Description
A delightful blend of bright, tangy strawberries and tart rhubarb topped with a crunchy oat crumble for a dessert that’s both comforting and impressive.
Ingredients
Scale
- Cooking spray
- 3 cups all-purpose flour
- 1 1/2 cups old-fashioned rolled oats
- 1 cup packed light brown sugar
- 1 tsp baking powder
- 1 tsp kosher salt
- 1 1/2 cups unsalted butter, cold, cubed
- 2 large eggs
- 2 Tbsp whole milk
- 3 cups fresh strawberries, hulled, cut into 1/2” pieces
- 3 cups frozen rhubarb, thawed, drained, pressed dry, sliced 1/4″ thick
- 1/3 cup granulated sugar
- 1 Tbsp cornstarch
- 1 Tbsp fresh lemon juice
Instructions
- Preheat your oven to 350°F (175°C).

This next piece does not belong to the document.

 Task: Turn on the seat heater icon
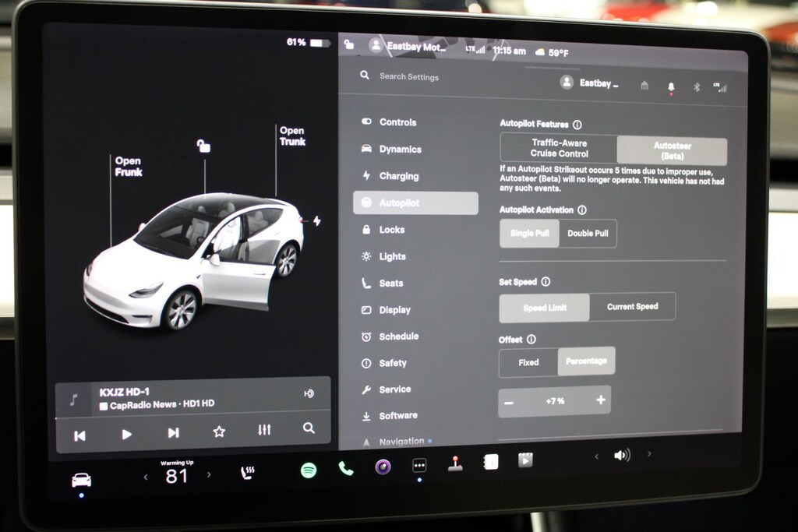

Grease a 9×13-inch baking dish with cooking spray.
- In a large mixing bowl, whisk together the flour, oats, brown sugar, baking powder, and salt.
- Add the cold, cubed butter and mix until the mixture becomes sandy and crumbly.
- Stir in the eggs and milk until a crumbly dough forms; reserve about 1 1/2 cups of the mixture for the topping.
- Press the remaining mixture into the bottom of the prepared pan to form an even crust.
- In another bowl, combine strawberries and rhubarb, then add granulated sugar, cornstarch, and lemon juice. Mix gently.
- Spread the fruit filling evenly over the crust and sprinkle the reserved crumble on top.
- Bake for 35-40 minutes until golden brown and bubbly.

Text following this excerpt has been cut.